Es gibt eine Krise des Wir, die mit den sozialen Medien zusammenhängt. Der Demokratie mangelt es an einer gemeinsamen Basis, auf der sich streiten ließe.

Auf den Tag vor einem Jahr wurde Donald Trump zum US-Präsidenten gewählt. Als Reaktion darauf erlaubt Twitter seit heute 280-Zeichen-Nachrichten. Auf den ersten Blick mag es scheinen, als hingen diese beiden Weltentscheidungen nicht zusammen. Zoom hoch in die Google-Earth-Perspektive.

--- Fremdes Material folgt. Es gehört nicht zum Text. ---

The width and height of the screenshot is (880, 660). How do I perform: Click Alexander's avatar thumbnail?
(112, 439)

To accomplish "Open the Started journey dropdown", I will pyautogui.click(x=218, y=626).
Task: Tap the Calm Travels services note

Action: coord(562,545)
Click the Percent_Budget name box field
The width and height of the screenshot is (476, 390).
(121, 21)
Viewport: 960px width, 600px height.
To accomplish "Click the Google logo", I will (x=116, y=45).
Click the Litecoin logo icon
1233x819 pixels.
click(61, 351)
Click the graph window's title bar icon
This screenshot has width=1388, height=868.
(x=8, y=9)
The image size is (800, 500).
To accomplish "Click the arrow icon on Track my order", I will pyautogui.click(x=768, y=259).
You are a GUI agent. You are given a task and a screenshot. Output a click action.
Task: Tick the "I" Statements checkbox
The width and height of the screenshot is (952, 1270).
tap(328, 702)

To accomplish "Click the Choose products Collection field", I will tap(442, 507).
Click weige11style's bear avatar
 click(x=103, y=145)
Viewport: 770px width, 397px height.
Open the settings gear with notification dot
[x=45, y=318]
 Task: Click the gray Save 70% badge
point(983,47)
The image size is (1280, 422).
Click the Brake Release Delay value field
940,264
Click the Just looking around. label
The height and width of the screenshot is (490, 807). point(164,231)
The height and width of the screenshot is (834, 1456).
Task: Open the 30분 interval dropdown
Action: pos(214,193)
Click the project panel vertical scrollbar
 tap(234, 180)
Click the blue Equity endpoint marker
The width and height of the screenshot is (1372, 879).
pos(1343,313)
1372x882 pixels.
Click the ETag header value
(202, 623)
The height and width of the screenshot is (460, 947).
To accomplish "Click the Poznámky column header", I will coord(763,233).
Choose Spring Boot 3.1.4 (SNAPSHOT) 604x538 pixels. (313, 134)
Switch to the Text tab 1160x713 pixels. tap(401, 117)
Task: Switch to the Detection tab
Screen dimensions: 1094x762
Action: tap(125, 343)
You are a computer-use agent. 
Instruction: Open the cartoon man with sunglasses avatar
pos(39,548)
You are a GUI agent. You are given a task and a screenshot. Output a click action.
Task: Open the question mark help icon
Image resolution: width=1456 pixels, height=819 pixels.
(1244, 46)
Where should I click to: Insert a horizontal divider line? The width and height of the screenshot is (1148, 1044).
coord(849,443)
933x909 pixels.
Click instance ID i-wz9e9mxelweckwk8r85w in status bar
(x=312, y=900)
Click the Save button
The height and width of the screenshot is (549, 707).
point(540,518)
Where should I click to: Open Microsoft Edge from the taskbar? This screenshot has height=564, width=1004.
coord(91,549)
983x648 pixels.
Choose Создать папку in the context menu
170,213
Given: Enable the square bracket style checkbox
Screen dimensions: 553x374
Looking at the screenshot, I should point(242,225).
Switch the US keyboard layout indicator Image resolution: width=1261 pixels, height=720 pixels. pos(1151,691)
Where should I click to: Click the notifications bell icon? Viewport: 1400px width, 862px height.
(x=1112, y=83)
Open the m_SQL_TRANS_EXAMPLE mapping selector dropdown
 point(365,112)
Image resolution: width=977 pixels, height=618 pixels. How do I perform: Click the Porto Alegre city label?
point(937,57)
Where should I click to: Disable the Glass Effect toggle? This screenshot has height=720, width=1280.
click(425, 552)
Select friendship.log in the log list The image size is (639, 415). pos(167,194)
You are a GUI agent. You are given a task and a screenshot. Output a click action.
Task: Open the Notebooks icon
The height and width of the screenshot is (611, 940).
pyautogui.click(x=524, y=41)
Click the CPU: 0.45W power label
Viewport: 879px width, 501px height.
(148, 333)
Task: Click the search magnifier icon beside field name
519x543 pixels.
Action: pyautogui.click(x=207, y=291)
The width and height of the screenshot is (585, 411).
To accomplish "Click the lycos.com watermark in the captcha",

Was sich im Vergleich zum auslaufenden 20. Jahrhundert vielleicht am stärksten geändert hat – ist das verlorene „Wir“. Es gibt eine Krise des Wir. Adorno schrieb: „Bei vielen Menschen ist es bereits eine Unverschämtheit, wenn sie ‚ich‘ sagen.“ Das war durchaus abschätzig gemeint. Ein Begriff wie „Pack“, der interessanterweise in Deutschland wie in den USA (als „Deplorables“) Eingang in die politische Diskussion gefunden hat, ist ein fernes Echo dieser Abschätzigkeit. Im 21. Jahrhundert gilt: Bei vielen Menschen ist es bereits eine Unverschämtheit, wenn sie ‚wir‘ sagen. „Uns geht es doch gut“, spricht sich leicht, wenn man aus diesem ‚wir‘ Alleinerziehende ausschließt, die zu fast 40 Prozent Hartz IV beziehen müssen – oder die Hunderttausenden Soloselbstständigen, die mit einem realen Stundenlohn unter fünf Euro und ohne Altersvorsorge zurechtkommen müssen.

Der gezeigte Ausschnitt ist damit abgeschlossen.